PHP-Fusion Powered Website

What is TensorBoard

Tensorboard is the interface used to visualize the graph and other tools to understand, debug, and optimize the model.

Example

The image below comes from the graph you will generate in this tutorial. It is the main panel:

From the picture below, you can see the panel of Tensorboard. The panel contains different tabs, which are linked to the level of information you add when you run the model.

Scalars: Show different useful information during the model training
Graphs: Show the model
Histogram: Display weights with a histogram
Distribution: Display the distribution of the weight
Projector: Show Principal component analysis and T-SNE algorithm. The technique uses for dimensionality reduction

During this tutorial, you will train a simple deep learning model. You will learn how it works in a future tutorial.

If you look at the graph, you can understand how the model work.

Enqueue the data to the model: Push an amount of data equal to the batch size to the model, i.e., Number of data feed after each iteration
Feed the data to the Tensors
Train the model
Display the number of batches during the training. Save the model on the disk.

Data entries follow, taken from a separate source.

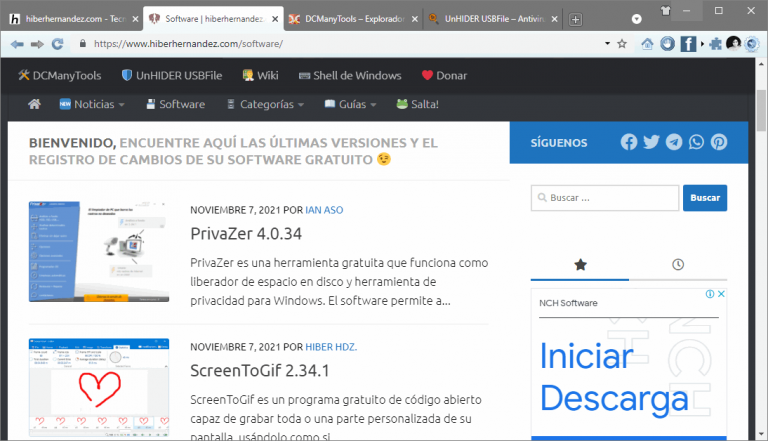Screen dimensions: 768x441
Task: Open the PrivaZer 4.0.34 article link
Action: (246, 234)
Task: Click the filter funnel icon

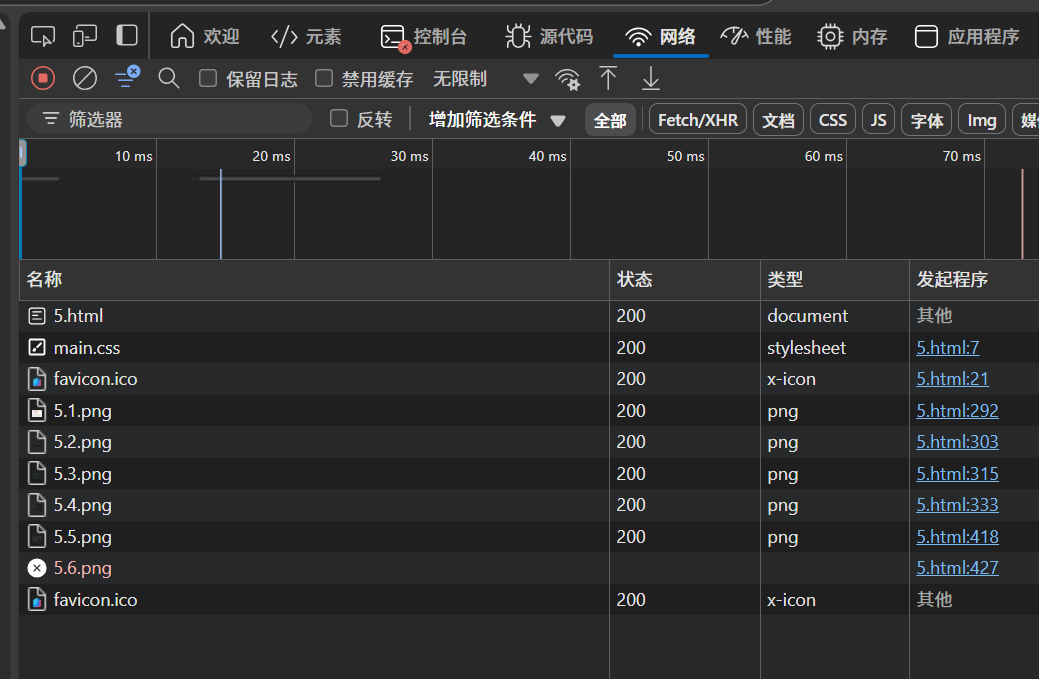Action: [126, 78]
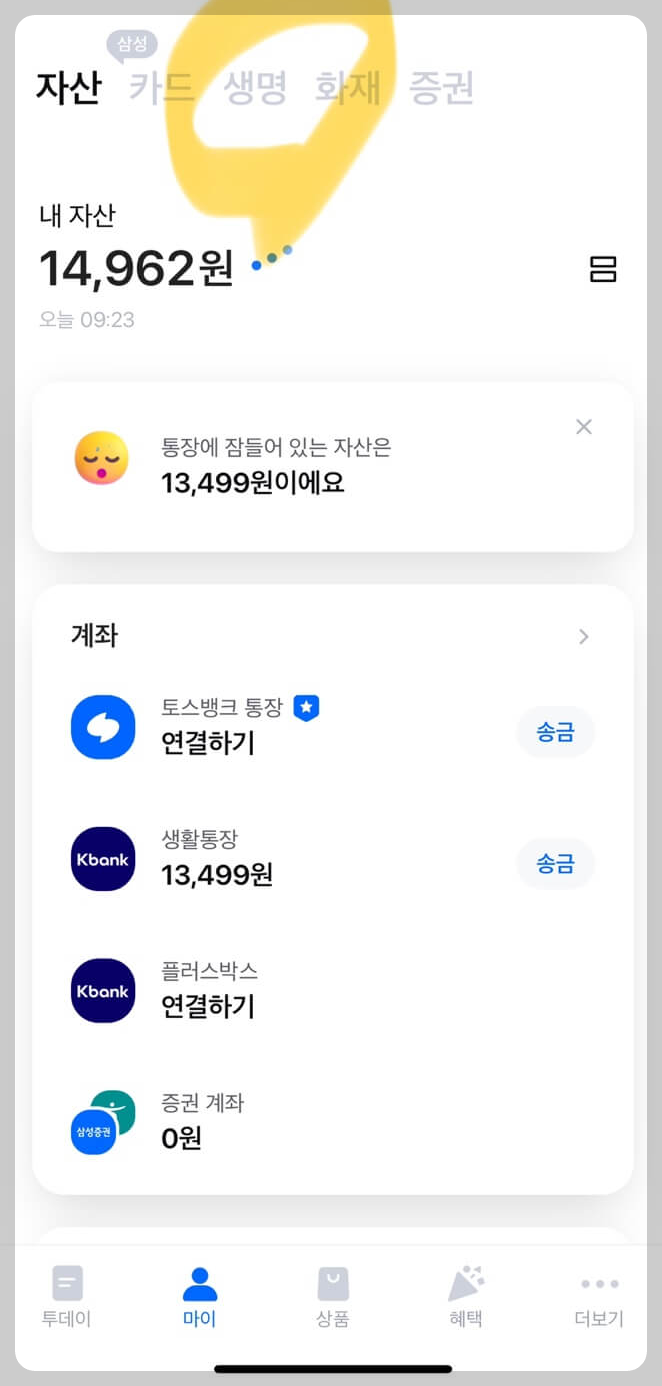The width and height of the screenshot is (662, 1386).
Task: Tap 연결하기 under 토스뱅크 통장
Action: click(207, 745)
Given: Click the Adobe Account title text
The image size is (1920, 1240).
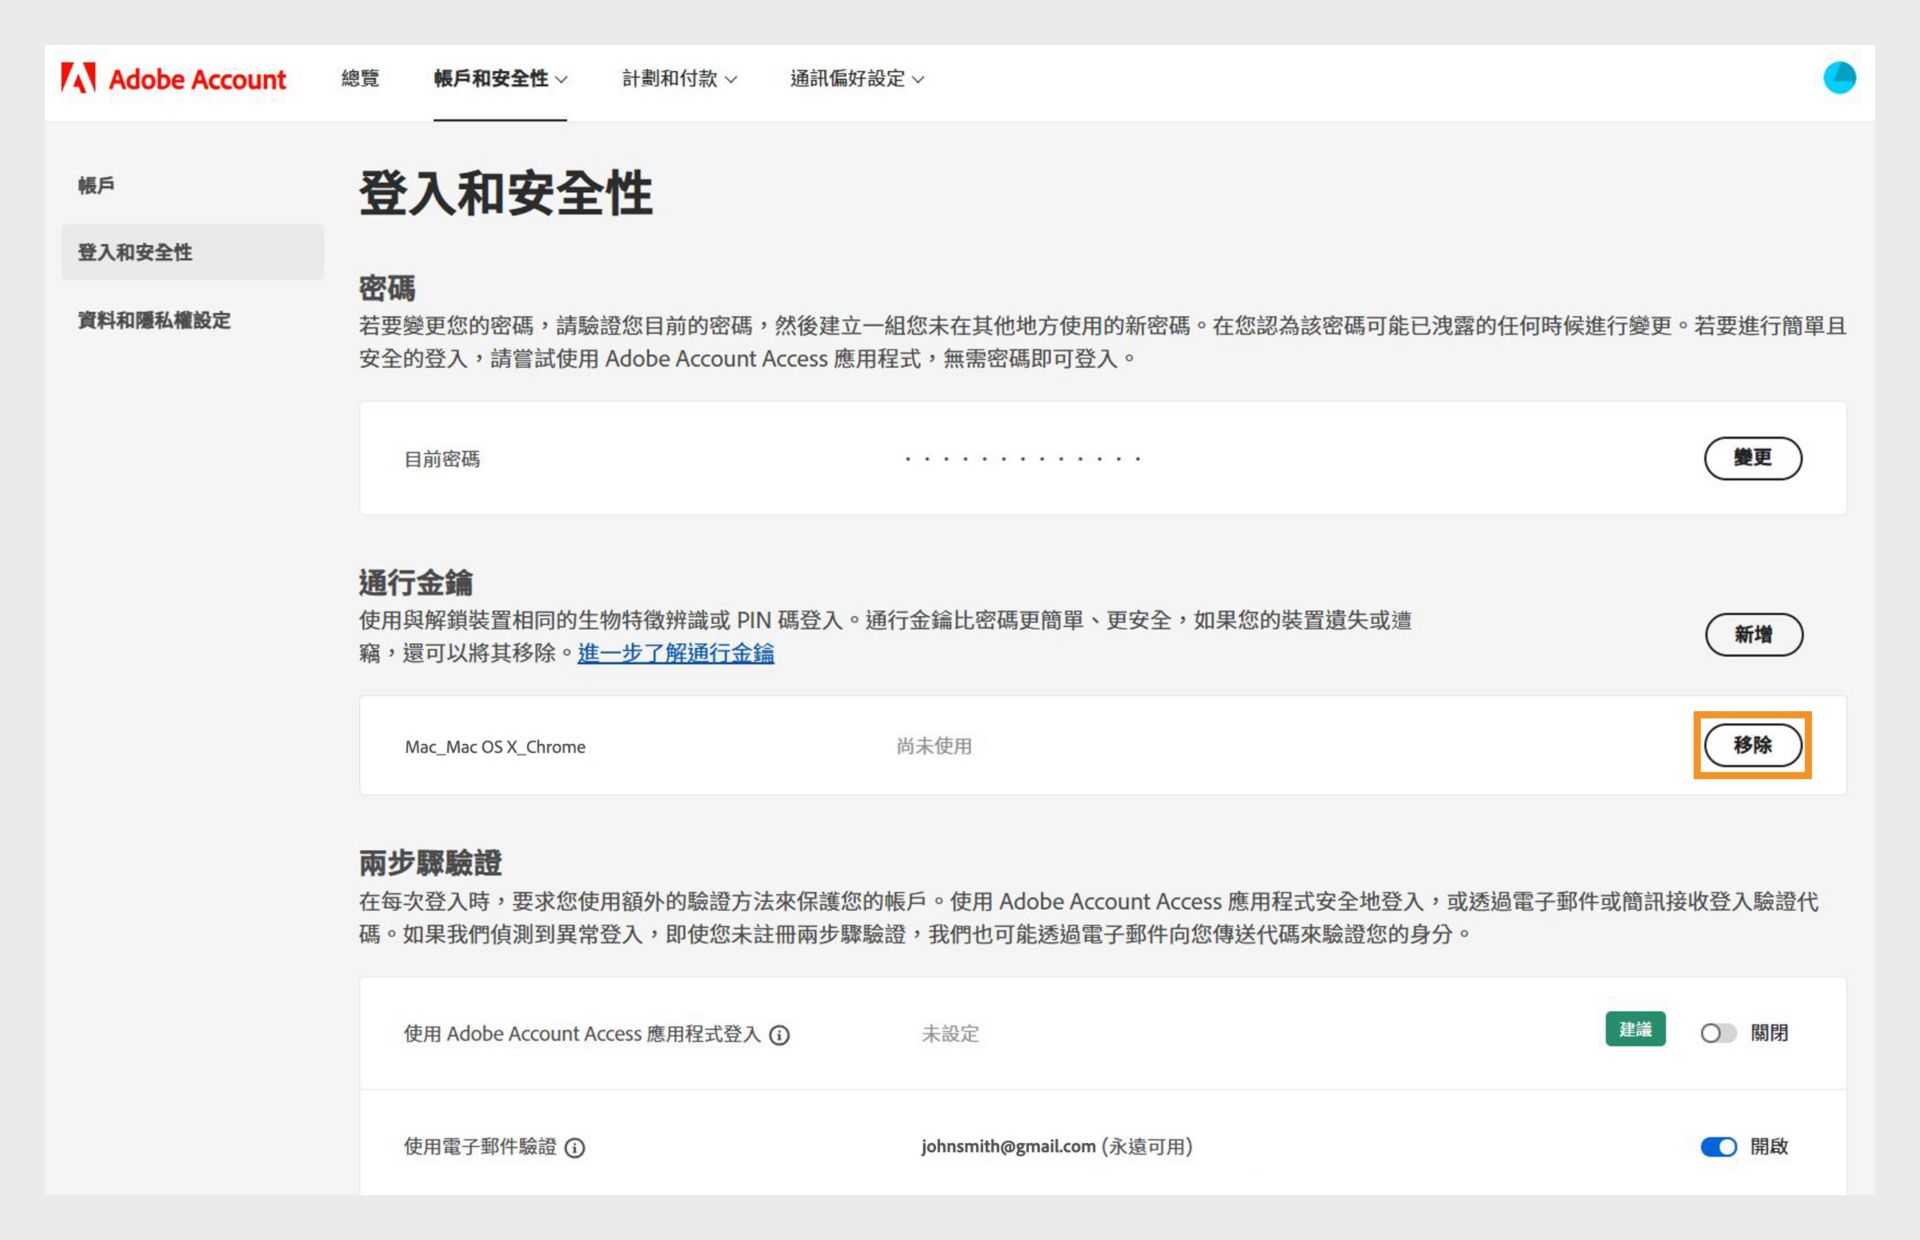Looking at the screenshot, I should tap(197, 79).

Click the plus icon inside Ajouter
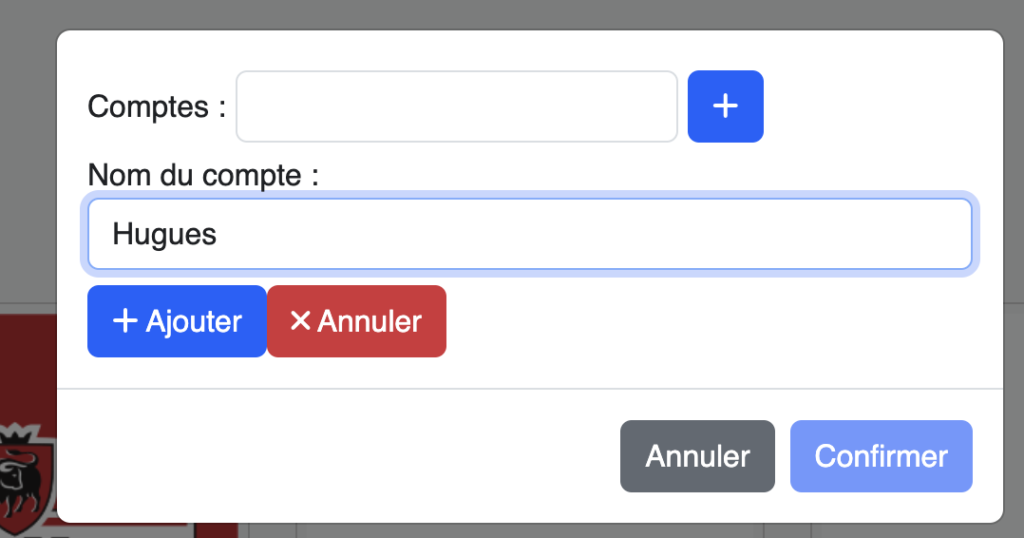(x=125, y=321)
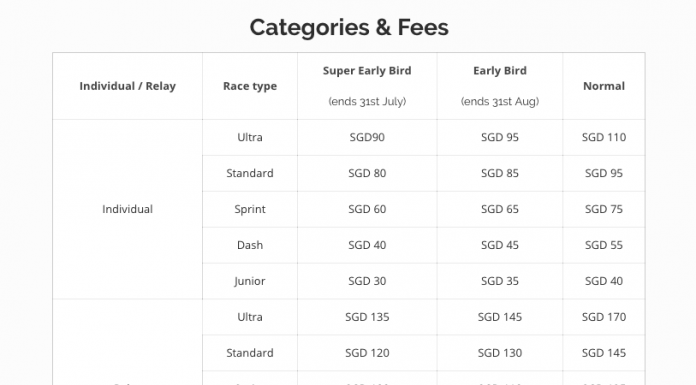Click the SGD 135 relay Ultra price
Viewport: 696px width, 385px height.
367,317
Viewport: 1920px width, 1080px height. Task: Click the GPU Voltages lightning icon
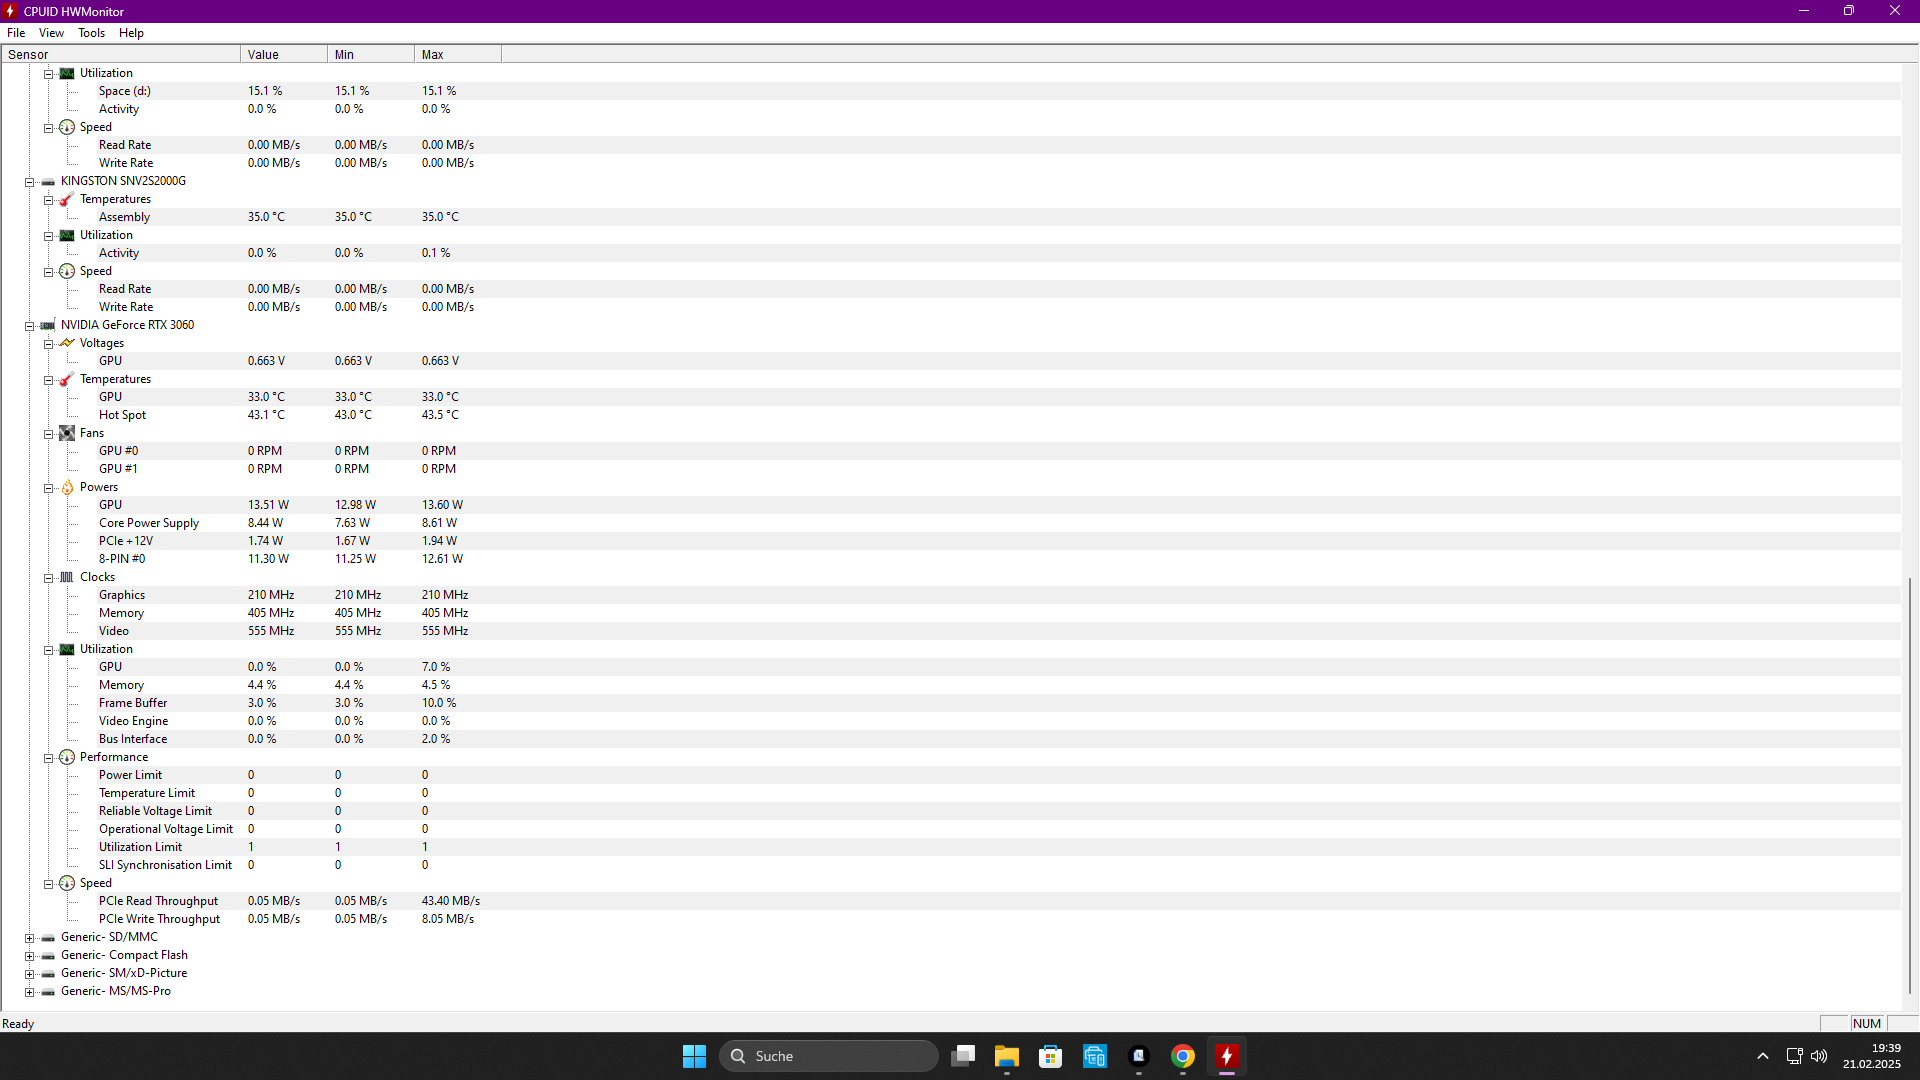coord(67,343)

The basic idea behind tensorboard is that neural network can be something known as a black box and we need a tool to inspect what's inside this box. You can imagine tensorboard as a flashlight to start dive into the neural network.

It helps to understand the dependencies between operations, how the weights are computed, displays the loss function and much other useful information. When you bring all these pieces of information together, you have a great tool to debug and find how to improve the model.

To give you an idea of how useful the graph can be, look at the picture below:

A neural network decides how to connect the different "neurons" and how many layers before the model can predict an outcome. Once you have defined the architecture, you not only need to train the model but also a metrics to compute the accuracy of the prediction. This metric is referred to as a loss function. The objective is to minimize the loss function. In different words, it means the model is making fewer errors. All machine learning algorithms will repeat many times the computations until the loss reach a flatter line. To minimize this loss function, you need to define a learning rate. It is the speed you want the model to learn. If you set a learning rate too high, the model does not have time to learn anything. This is the case in the left picture. The line is moving up and down, meaning the model predicts with pure guess the outcome. The picture on the right shows that the loss is decreasing over iteration until the curve got flatten, meaning the model found a solution.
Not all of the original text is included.